Smokescreen does not take an especially analytical approach. Philip Hilts's book is more of a romp through the tobacco companies' latest scandal, complete with photographs from the Congressional hearings of heroic public officials, evil CEOs, a former employee who testified against Brown & Williamson, and the paralegal who leaked the documents. Smokescreen is a narrative, and Hilts is our intrepid reporter, letting us know that he stuck with this story for years and that he himself conducted interviews with insiders in which he got to ask the hard questions. It is a fun read, complete with both infuriating and entertaining quotes from the Congressional hearings and other sources.

Although it is not as voluminous and deliberate as The Cigarette Papers, readers of Smokescreen will find little that is completely new in the other book; they will simply find the information handled much more quietly and with considerably more reflection and information directly from the documents themselves. One exception: Smokescreen hits marketing to children a bit harder than The Cigarette Papers does.
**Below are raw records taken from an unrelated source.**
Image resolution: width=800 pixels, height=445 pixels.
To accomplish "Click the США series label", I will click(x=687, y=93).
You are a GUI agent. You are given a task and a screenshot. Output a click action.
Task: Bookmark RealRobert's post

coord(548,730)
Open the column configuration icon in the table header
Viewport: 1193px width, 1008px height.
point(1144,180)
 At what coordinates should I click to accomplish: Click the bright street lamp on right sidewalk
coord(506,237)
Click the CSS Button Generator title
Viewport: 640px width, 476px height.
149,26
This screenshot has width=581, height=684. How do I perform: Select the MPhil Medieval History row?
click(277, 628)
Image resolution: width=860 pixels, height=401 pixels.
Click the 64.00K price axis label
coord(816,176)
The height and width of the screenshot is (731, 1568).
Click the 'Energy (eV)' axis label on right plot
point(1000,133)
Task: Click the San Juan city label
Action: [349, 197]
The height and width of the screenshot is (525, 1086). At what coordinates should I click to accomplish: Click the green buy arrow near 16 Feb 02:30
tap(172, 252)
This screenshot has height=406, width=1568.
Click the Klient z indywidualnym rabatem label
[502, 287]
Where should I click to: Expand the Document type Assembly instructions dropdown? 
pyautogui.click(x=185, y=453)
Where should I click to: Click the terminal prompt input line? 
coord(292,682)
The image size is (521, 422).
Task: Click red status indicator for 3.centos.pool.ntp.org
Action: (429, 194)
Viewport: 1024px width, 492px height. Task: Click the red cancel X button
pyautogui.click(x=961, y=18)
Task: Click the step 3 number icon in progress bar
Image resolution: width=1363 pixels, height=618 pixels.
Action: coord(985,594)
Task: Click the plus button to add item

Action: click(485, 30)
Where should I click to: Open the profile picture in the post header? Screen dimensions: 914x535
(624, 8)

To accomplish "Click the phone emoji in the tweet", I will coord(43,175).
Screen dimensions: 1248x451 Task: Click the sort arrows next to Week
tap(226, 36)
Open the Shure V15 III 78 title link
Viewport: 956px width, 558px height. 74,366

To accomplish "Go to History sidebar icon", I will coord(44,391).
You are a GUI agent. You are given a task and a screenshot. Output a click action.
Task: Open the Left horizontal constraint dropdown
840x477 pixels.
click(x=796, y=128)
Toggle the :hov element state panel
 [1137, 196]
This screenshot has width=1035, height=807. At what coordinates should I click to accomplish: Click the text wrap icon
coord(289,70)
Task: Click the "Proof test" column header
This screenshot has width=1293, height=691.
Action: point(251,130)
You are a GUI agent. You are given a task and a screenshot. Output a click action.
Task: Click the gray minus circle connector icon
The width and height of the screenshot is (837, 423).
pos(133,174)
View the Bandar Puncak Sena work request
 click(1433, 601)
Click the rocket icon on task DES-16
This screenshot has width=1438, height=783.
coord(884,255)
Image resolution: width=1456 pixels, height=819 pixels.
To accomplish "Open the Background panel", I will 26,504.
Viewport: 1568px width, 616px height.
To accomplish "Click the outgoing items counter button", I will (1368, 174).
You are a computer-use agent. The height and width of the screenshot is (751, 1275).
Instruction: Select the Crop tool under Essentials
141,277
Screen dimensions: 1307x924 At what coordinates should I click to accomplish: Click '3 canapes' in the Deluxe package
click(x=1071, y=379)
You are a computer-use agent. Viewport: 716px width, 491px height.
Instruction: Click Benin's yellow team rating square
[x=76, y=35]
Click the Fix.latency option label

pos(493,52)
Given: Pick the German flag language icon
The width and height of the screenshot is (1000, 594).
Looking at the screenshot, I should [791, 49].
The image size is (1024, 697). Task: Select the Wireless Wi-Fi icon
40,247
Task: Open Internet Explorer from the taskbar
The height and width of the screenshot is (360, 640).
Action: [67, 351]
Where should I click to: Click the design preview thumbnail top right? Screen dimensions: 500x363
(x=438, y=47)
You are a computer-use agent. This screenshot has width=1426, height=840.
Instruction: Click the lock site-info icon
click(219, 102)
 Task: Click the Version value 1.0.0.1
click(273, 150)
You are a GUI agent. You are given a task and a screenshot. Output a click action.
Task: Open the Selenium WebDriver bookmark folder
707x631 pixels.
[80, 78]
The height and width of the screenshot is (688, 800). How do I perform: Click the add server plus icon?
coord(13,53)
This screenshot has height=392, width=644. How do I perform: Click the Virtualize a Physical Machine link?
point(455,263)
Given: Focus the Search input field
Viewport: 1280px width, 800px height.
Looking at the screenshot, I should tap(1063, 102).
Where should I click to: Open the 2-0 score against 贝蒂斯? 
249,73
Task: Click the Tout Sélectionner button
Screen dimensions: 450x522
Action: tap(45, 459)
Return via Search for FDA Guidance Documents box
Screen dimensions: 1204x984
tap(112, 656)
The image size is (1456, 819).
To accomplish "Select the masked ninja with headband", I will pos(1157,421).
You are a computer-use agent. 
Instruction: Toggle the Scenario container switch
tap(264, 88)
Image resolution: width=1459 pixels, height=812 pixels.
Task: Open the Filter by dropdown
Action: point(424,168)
For the most part, The Cigarette Papers and Smokescreen are not about the political issue of Smoking, although The Cigarette Papers devotes one chapter to the discussion of passive smoking. Both discuss nicotine in enough detail that the nonsmoking reader may feel a twinge of regret that this marvelous drug causes heart disease even when not delivered in lung-damaging smoke, and both acknowledge that smoking is complex public health problem, even discounting the tobacco industry's attempts to smear science in the service of profits.

But the true story in these books is hubris. The cigarette companies knew early on that they were fated to come under Federal regulation to some extent at some point, and they could not escape their destiny. The leaked documents show how they tried, at one point marrying their hopes for the future to designs for a truly safe cigarette, a device whose very existence would imply the dangers of its predecessors. What The Cigarette Papers and Smokescreen do show us is that even if the companies were more cynical than their most hostile detractors, and even if a Republican Congress stopped the Congressional hearings on tobacco just as they were getting interesting, there are now enough documents in the public domain to ensure that big tobacco will see its reversal of fortune one day.